I would've shortened the variable name to get it all to fit within the 80 character with imposed by my ocd brain (and apparently this site as well), but for you all, I'm willing to suffer.


Solution

  • If you really want to be pedantic, shouldn't delta be of type size_t?

    No, if you really want to be pedantic, delta should just be an unsigned integer type capable of holding at least the range of values from 0 to sizeof(uint64_t) * CHAR_BIT. In your case that's [0, 63]. There's no real need to have it be size_t.

    I never really understood when to use size_t, so I never really do, but if I were to, wouldn't this be correct usage?

    In terms of correctness of code, it's ok. In terms of optimization it doesn't make much sense. size_t is used to hold a size, because it's a type guaranteed to be capable to hold the biggest possible size of an object.
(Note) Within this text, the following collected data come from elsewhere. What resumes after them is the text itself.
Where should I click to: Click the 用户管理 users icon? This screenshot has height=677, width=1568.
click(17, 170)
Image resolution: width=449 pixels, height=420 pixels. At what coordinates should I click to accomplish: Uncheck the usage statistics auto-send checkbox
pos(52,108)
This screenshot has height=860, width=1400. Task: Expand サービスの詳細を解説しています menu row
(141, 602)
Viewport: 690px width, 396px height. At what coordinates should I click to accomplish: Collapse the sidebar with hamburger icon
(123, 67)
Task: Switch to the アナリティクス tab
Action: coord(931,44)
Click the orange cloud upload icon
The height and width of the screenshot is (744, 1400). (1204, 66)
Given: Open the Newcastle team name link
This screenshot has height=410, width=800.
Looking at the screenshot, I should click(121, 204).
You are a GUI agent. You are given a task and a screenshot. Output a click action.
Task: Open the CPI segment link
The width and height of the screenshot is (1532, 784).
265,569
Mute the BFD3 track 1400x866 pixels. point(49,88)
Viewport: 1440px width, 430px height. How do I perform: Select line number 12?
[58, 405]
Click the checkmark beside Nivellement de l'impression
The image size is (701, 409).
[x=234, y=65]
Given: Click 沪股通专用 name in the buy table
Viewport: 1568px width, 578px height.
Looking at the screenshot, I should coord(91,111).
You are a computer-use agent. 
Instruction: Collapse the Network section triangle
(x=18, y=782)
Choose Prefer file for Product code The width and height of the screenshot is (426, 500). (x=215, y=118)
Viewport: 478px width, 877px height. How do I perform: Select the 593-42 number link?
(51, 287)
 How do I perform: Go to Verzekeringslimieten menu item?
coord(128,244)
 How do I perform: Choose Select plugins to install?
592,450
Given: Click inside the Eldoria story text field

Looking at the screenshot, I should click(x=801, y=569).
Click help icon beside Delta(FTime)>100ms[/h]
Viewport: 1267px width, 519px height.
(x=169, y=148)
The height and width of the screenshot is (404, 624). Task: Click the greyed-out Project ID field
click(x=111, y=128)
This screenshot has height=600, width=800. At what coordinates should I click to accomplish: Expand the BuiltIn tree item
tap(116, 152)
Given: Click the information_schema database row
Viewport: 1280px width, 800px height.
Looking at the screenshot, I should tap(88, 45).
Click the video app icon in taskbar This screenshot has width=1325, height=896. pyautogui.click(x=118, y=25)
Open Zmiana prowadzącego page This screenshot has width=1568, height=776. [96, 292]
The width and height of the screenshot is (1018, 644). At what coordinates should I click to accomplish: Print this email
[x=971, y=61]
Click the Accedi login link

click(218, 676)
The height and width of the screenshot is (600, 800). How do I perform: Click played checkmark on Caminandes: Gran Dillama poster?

It's certainly not guaranteed to be any faster than a normal unsigned or any other unsigned integer type (see bottom of the answer for this).

    Another important thing to notice is that this:

     b ^ mask ^ ( mask &=  b ^ b >> delta ) << delta
    

    Is undefined behavior according to the C standard, since you are using the value of a variable while also applying a side effect to it in the same statement (see paragraph 6.5 point 2, page 76 here).

    The correct way to do what you want is:

    mask &= b ^ (b >> delta);
    return b ^ (mask ^ (mask << delta));
    

    In any case always take extra care when working with bitshift operators since they have precedence over other bit operators. Using extra parentheses or splitting expressions into multiple lines doesn't hurt performance and improves readability. A decent compiler will optimize the above without any problem.


    Now, back to the real reason you're asking this question: optimization.

    The correct way to optimize your code is to let the compiler choose the optimal size of the variable that you need. For this purpose, you only need one byte, and you can use uint_fast8_t from stdint.h, which is the fastest (implementation defined) unsigned integer type with width of at least 8 bits. The compiler will choose the fastest width for its purpose.

    With the above being said, the correct way to optimize your code is:

    uint64_t deltaSwap( const uint64_t b, const uint_fast8_t delta, uint64_t mask )
    {
        mask &= b ^ (b >> delta);
        return b ^ (mask ^ (mask << delta));
    }
    

    Depending on what you're doing it might as well make sense to declare the function as inline __attribute__ ((always_inline)) if GCC does not already inline the code for you, though the compiler is usually better at figuring out when to inline code and when not. Your function is most probably already going to be inlined.

    One more important thing: using the right optimization flags often matters more than hand-tuning code. For example, for the above code, you might want to compile with -Ofast -march=native, and maybe even other flags depending on where you use the function (e.g. -ftree-vectorize if used in a loop).

    Other than the above: benchmarking, switching to hand-tuned assembly with an asm() statement and looking at the surrounding code are the only ways to optimize the above further, assuming that the formula is already simplified to its core.